Bemerkungen zu Alexander von Humboldts Russland-Tagebuch

Herrn Kollegen Herbert Pieper zum 65. Geburtstag gewidmet.

1. Allgemeine Bemerkungen

1.1. Zur Bedeutung der Russlandreise im Lebenswerk Humboldts

1.2. Quellen

1.3. Publikationen Humboldts  und von seinen Mitreisenden

Zu den zeitgenössischen Dokumenten über die 1829 von Alexander von Humboldt, Christian Gottfried Ehrenberg und Gustav Rose durchgeführte gemeinsame Reise durch Russland gehören Humboldts schriftliche Aufzeichnungen. Es handelt sich um einen Oktavband mit dem Titel „Fragmente des Sibirischen  Reise-Journals 1829“ und einen Band mit der Aufschrift „Obs[ervations] astronomiques faites dans le Voyage de Sibérie“, der später angefertigte Ausarbeitungen magnetischer und astronomischer Messungen beinhaltet.

Datenblock:
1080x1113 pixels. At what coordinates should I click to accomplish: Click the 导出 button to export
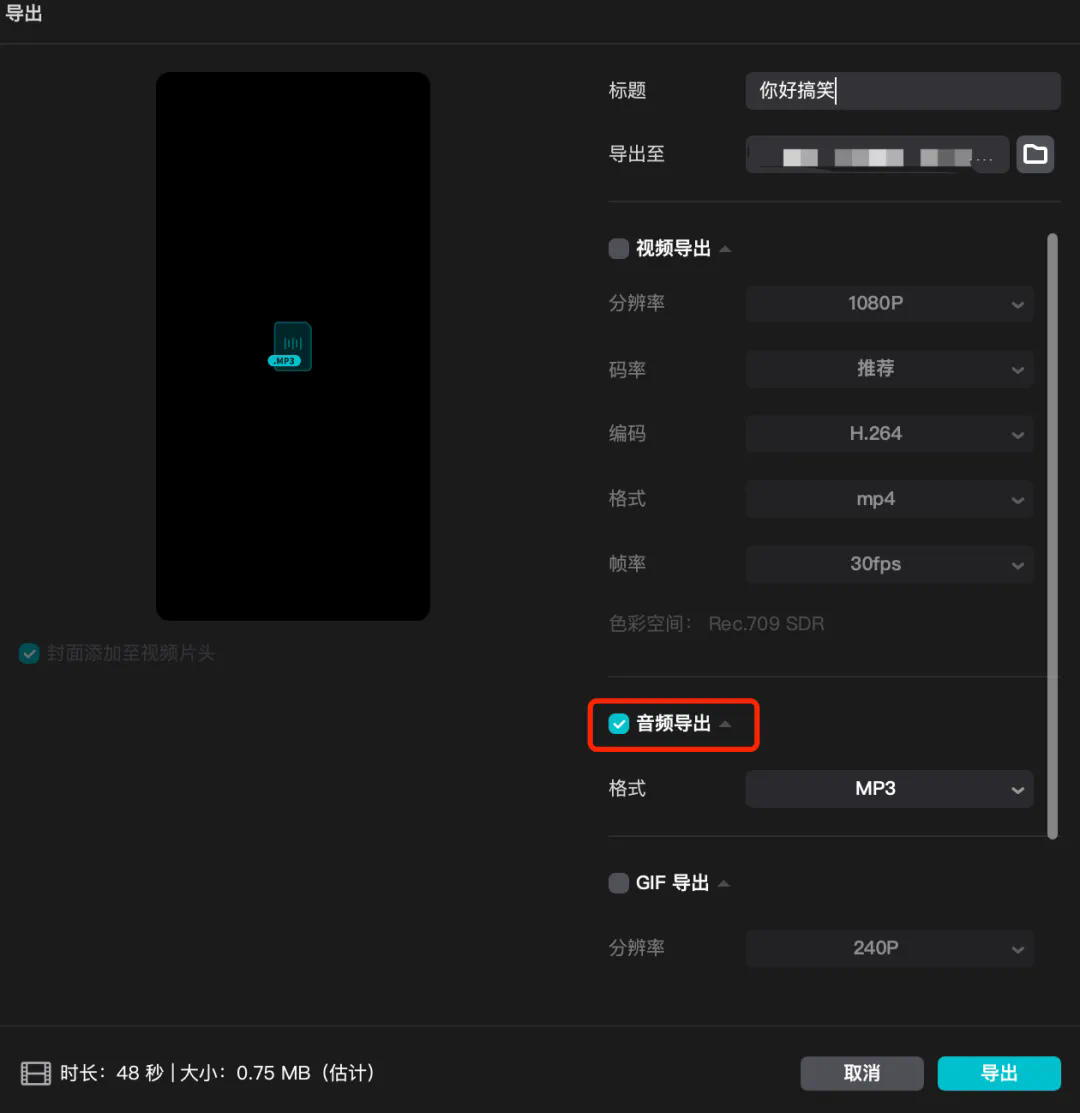point(998,1074)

Aufgaben und Übungen:
1 – Geben Sie den Absatz des Textauszugs, der mit „Zu den zeitgenössischen Dokumenten“ beginnt, in Stichpunkten wieder. Behalten Sie dabei die wesentlichen Fakten bei.
2 – Setzen Sie den Textauszug über Humboldts Russland-Tagebuch im Anschluss an seinen letzten Satz fort.
Die Daten haben mit dem Textauszug nichts zu tun.

Lösungen:
1 –
- Zu den zeitgenössischen Dokumenten über die Russlandreise von 1829 gehören Humboldts schriftliche Aufzeichnungen.
- Die Reise unternahmen Alexander von Humboldt, Christian Gottfried Ehrenberg und Gustav Rose gemeinsam.
- Zu den Aufzeichnungen zählt ein Oktavband mit dem Titel „Fragmente des Sibirischen Reise-Journals 1829“.
- Hinzu kommt ein Band mit der Aufschrift „Obs[ervations] astronomiques faites dans le Voyage de Sibérie“. Er enthält später angefertigte Ausarbeitungen magnetischer und astronomischer Messungen.

2 –
In den „Fragmenten des Reisejournals“ wurden Notizen zu folgenden Themen gemacht: Bodenschätze, insbesondere Gold und Diamanten, Messungen, Zoologie, Pflanzengeographie, Ethnologie. Die inhaltliche Gliederung des Textes folgt der Reiseroute, die hier noch einmal mit ihren wesentlichen Stationen genannt werden soll: Die Reise begann in Berlin, wurde über Dorpat und St. Petersburg fortgesetzt. Von St. Petersburg aus fuhren die Reisenden nach Moskau, danach über Kasan, den Ural bis Jekaterinenburg.  Am 8. Juli 1829 reisten Humboldt und seine Begleiter weiter nach Tobolsk,  am 24. Juli starteten sie ihre Fahrt in den  Altai (16. 1.).  Ab Ust-Kamenogorsk fuhren sie zur chinesischen Grenze, hielten sich in Miask auf und unternahmen Exkursionen in die unmittelbare Umgebung dieser Stadt und nach Slatoust. Am 16. September 1829 waren sie gezwungen, wegen starker Regenfälle ihre Reiseroute zu ändern, sie blieben in Orenburg (=Tschalow), um später zum Elton-See, nach Zarizyn und Astrachan zu gelangen. Einem Aufenthalt in Astrachan folgte eine Fahrt auf dem Kaspischen Meer. Der Rückweg führte über einen zweiten Aufenthalt in Moskau und St. Petersburg und Riga  zurück nach Berlin. Zwei Stationen vor Riga erlitten sie einen Unfall, bei dem der Reisewagen auf einer Brücke umkippte und ein Pferd das Geländer durchbrach und ins Wasser stürzte. Den Reisenden passierte zum Glück nichts - am 28. 12. 1829 traf Humboldt wohlbehalten wieder in Berlin ein. Das Tagebuch gibt darüber hinaus eine genauere Beschreibung, in der auch kleine Dörfer und Ortschaften erwähnt werden.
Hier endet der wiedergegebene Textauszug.